Le président d’une association dont les statuts l’habilitent à la représenter en justice n’a pas à solliciter l’accord préalable du conseil d’administration pour agir.

Représenter une association en justice: derrière l’évidence, un argument classique de défense

Dans un arrêt rendu le 20 septembre 2017, la cour de cassation rappelle qu’un président peut ne pas solliciter l’accord préalable de son conseil d’administration pour représenter une association en justice dès lors que les statuts le prévoient expressément (cass. 1ère civ., 20 septembre 2017, n°16-18442).

représenter une association en justice

Dans cette affaire, une fondation résilie pour faute grave un contrat de restauration avec une entreprise. Celle-ci refusant de quitter les lieux, la fondation l’assigne pour demander la résiliation du contrat et son expulsion. Pour tenter de s’y opposer, l’entreprise fait alors valoir un argument classique de défense. Le président de la fondation n’aurait pas qualité pour agir (à distinguer de l’intérêt à agir). En effet, il n’aurait pas eu l’accord préalable du conseil d’administration.

 

La Cour d’appel rejette la fin de non-recevoir en retenant que les statuts de la fondation prévoient que le président du conseil d’administration représente la fondation en justice et qu’au surplus le conseil d’administration, selon les statuts en cause, n’a pas la capacité de décider d’agir ou non en justice.

 

L’entreprise se pourvoit ensuite en cassation. La cour de cassation rejette le pourvoi. Elle énonce

« qu’en l’absence, dans les statuts d’une fondation reconnue d’utilité publique, de stipulations réservant expressément à un autre organe la capacité de décider d’introduire une action en justice, celle-ci est régulièrement engagée par la personne tenant de ces statuts le pouvoir de la représenter en justice »

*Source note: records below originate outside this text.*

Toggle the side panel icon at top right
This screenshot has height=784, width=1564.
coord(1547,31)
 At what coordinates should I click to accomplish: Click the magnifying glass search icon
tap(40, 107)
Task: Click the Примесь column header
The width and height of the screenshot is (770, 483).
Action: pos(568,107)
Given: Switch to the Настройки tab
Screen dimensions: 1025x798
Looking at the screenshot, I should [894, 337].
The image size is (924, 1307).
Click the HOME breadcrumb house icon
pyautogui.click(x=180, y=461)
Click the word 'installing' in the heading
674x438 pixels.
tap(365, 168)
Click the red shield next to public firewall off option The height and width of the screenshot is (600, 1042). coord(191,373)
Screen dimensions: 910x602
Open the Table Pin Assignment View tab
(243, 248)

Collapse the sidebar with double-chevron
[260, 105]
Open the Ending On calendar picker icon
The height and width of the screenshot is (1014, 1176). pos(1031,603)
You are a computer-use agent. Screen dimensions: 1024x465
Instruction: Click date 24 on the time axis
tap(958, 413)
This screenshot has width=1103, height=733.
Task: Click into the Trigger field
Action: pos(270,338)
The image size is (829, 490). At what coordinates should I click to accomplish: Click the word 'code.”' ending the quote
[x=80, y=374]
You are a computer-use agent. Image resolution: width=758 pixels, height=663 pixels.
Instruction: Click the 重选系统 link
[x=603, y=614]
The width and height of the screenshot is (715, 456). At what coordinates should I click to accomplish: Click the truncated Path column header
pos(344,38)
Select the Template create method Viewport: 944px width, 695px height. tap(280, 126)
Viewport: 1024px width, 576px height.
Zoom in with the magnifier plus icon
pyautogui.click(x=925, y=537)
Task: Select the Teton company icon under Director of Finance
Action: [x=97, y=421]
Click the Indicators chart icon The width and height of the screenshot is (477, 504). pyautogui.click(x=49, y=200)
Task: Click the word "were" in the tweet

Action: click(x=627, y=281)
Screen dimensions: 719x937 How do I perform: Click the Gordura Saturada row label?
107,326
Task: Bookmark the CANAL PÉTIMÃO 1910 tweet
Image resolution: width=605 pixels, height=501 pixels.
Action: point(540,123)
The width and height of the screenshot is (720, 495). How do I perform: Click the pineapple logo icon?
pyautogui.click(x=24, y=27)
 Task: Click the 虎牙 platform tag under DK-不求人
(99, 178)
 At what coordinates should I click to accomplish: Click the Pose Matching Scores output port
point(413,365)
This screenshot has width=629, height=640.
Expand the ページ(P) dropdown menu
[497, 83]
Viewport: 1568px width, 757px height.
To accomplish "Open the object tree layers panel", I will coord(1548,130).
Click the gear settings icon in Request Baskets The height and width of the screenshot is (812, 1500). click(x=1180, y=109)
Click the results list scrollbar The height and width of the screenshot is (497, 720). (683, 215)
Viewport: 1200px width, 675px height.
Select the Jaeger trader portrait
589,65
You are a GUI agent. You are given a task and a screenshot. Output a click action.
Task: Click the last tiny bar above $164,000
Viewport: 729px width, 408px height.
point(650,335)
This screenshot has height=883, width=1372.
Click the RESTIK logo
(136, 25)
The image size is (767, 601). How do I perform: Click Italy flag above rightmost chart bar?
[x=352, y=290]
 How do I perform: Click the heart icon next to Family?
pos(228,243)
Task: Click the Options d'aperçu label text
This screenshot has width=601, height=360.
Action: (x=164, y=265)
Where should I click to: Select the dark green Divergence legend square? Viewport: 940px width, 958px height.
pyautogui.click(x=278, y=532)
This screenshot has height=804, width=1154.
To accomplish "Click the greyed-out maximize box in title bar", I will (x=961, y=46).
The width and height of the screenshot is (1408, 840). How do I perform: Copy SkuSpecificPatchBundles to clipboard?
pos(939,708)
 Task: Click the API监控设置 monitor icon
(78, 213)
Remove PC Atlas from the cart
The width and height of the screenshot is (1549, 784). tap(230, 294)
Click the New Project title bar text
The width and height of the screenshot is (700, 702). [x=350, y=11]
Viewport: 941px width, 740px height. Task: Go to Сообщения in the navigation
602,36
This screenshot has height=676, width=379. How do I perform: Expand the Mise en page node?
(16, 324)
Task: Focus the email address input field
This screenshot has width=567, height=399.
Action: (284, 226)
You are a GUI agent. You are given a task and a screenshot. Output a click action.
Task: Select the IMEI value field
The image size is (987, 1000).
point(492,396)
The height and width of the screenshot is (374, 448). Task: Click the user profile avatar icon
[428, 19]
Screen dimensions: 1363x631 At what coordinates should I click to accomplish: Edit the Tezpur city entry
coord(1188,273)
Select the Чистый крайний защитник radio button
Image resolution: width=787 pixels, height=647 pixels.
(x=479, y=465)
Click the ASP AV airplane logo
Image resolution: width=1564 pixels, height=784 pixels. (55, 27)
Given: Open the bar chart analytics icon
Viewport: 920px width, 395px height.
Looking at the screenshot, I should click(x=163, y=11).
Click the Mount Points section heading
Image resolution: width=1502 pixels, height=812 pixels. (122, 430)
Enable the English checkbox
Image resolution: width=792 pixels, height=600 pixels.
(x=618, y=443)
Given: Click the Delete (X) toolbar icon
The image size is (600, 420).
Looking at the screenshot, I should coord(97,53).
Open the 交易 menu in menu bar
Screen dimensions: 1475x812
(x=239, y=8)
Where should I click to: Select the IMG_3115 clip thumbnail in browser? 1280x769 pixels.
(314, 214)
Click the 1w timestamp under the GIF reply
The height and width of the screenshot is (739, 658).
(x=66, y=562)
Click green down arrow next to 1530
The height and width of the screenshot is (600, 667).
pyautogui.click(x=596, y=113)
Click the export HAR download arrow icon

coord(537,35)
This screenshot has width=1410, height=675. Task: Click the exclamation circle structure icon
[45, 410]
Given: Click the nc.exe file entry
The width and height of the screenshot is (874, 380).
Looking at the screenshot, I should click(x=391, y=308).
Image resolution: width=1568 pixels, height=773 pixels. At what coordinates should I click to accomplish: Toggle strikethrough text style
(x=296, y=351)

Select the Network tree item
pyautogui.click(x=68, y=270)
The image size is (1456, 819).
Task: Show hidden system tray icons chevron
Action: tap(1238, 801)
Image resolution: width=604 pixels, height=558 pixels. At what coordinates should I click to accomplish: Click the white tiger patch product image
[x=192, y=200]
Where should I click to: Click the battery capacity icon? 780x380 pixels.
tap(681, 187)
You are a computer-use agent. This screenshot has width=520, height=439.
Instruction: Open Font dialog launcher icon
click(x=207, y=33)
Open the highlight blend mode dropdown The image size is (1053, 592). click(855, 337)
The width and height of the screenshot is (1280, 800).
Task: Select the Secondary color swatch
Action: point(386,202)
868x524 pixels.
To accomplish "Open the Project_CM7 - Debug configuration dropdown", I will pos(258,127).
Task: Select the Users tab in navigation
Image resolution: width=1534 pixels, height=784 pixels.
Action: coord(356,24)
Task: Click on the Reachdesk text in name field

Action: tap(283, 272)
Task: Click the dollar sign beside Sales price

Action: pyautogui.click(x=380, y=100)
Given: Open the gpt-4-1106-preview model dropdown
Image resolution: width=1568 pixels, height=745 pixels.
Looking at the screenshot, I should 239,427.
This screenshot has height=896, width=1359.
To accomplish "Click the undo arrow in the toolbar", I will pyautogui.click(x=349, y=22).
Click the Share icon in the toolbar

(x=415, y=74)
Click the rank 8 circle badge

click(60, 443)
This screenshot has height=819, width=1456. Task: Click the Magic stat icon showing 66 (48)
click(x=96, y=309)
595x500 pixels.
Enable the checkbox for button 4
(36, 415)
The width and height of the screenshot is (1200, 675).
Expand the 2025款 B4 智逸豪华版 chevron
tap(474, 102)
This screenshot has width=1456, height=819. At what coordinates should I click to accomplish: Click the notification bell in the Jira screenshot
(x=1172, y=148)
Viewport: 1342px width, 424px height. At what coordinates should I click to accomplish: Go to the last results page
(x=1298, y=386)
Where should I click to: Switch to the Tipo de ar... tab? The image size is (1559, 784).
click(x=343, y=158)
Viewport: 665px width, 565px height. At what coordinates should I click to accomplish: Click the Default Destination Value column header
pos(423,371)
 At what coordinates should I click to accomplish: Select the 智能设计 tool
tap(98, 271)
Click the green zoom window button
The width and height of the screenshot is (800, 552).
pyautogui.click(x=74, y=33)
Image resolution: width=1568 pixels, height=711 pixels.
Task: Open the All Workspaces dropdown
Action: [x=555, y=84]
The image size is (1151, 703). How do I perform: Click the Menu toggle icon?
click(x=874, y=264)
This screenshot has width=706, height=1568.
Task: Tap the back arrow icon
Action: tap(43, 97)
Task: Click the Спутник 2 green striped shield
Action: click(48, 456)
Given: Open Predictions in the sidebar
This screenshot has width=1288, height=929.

La cour de cassation, dans un arrêt du 2 décembre 2008, avait déjà jugé que le président d’une association n’avait pas besoin de mandat spécial du conseil d’administration pour représenter une association en justice si les statuts l’habilitent à le faire (cass. crim. 2 décembre 2008, n°08-83759).

Une jurisprudence bien établie

Dans l’affaire tranchée le 21 septembre 2017, l’entreprise avait également tenté de tirer argument d’une nomination prétendue irrégulière du président. Mais la cour de cassation rejette l’argument au motif que

« les tiers ne pouvant invoquer les statuts d’une personne morale pour critiquer la régularité de la désignation de son représentant, en vue de contester le pouvoir d’agir de celui-ci, la cour d’appel n’avait pas à répondre à un moyen qui n’était pas de nature à influer sur la solution du litige, et comme tel inopérant ».